AUGUST 8TH; 2010: BEFORE IT ALL BEGAN AND ENDED
I woke up dead; or at least it felt like it.
Midmorning, could be early noon, too early for what I was about to do, at least in polite society at any time of the day.
I took a few pills I got from someone, maybe Sandy, or even Sid. I didn’t remember, didn’t really matter, I didn’t even know what the pills were, just some random mix of colors and style thrown together for some kind of party inside my head; to break away that dust of reality that laid there.
I felt the kick of them soon enough though. Heart sped up, muscles tightened. The room expanded and then collapsed on itself, exploding, in a cosmic release of energy, the beginning and the end of all at the same time.
I was a drug addict. I was a loser of the highest caliber but a winner in the eyes of those who didn’t know; and a train wreck in the running to those who did.
Cheap neon signs forever blinking in my mind as girls on speed or something danced all night in their leather dresses on the dance floor; oblivious to life around them at the moment.

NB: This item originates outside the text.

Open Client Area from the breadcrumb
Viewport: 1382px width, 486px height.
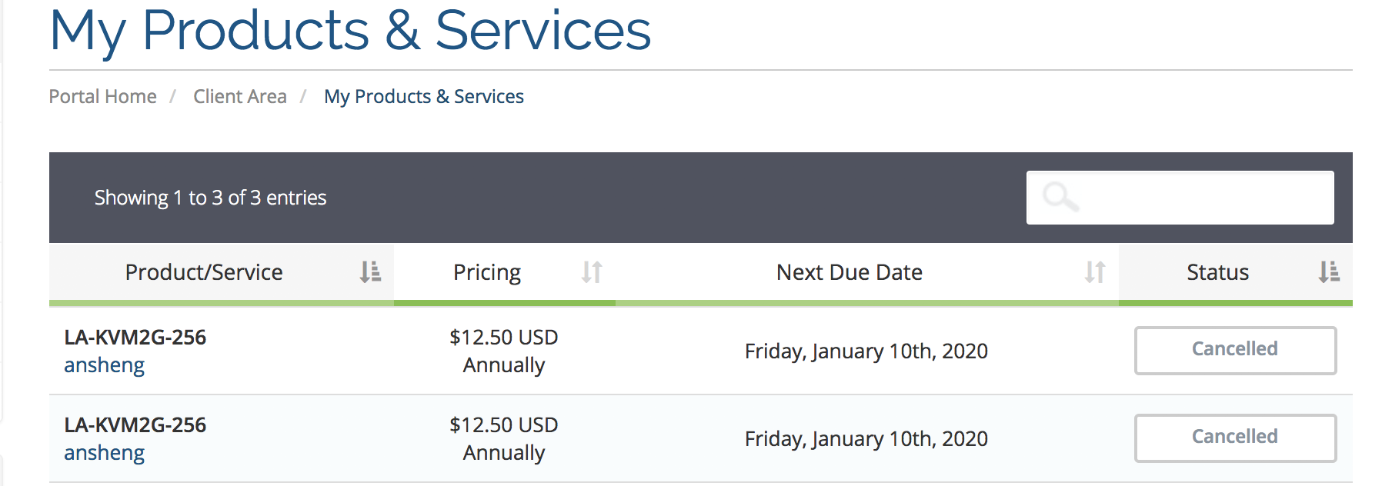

No one in my other life, that unreality dream world of offices and managers, knew of the reality of my life outside the suit and tie; the man in the bathroom stall at some club with a needle in one hand while the other tapped the vein to give me my dose of shock and awe.
Sometime later, midnight, maybe later, we would jump, weighted down, into the deep end of a pool of a friend of a friend. Some would release soon after hitting the water; floating lovingly on the top, oblivious to the things happening below them. Others, like me, would go to the bottom and, if breathing hadn’t been a requirement for life, would have stayed there forever or until we’d drown, whichever came first.
I don’t want to be; I just am. I drink the last swallow of booze; 2 in the morning. I don’t feel like living but I don’t want to die.
What the hell happened? I was driving down the road; head held high, eyes on the prize; then the next thing I knew I was on the side bleeding, almost dead, the good life ended, the dream passed me by.
I am a dreamer, a liar to myself, looking in the mirror, calling out my lies as I repeat them to myself.
I’m not a poet, not a writer, just a person who writes with the dust found by the side of the road or blood from the cuts on my hands on some piece of paper blown by and captured by the stones there.
When I was young, I could be anything I wanted to be; at least that’s what I was told.
"What do you want to be when you grow up?" the question came from a teacher; Miss Jean; in the third grade. We all wrote down things on our ruled notebook paper.
I wanted to be an astronaut or a rock star.
Then something happened, I’m not sure what, maybe I grew up or the spirit died; torn apart by the world, myself or a combination of both.
Nobody ever goes out in pursuit of being an addict, it just seems to happen. It starts out innocently; like candy; it can't hurt you, it feels good actually, makes the world seem like a better place.
Sometime, sooner or later, the candy isn't candy anymore, it's your best friend and your worse enemy. You like it, a lot, more than anything. And hate it just as much.
You hide your new lover from your "good and proper" friends, your family, the job.
They won't find out, you tell yourself, how could they?
You hide it so well; at least you think so.
At some moment deemed appropiate by someone or something, the stage curtains open up and reveals to the world everything. All those outsiders of this hidden life are shown your ugly truth.
Where the hell am I in this scheme of things called life?
What am I doing here?
I don’t know.
Questions pondered while I count the change to buy another hit of reality; to perhaps to dream of this thing called life.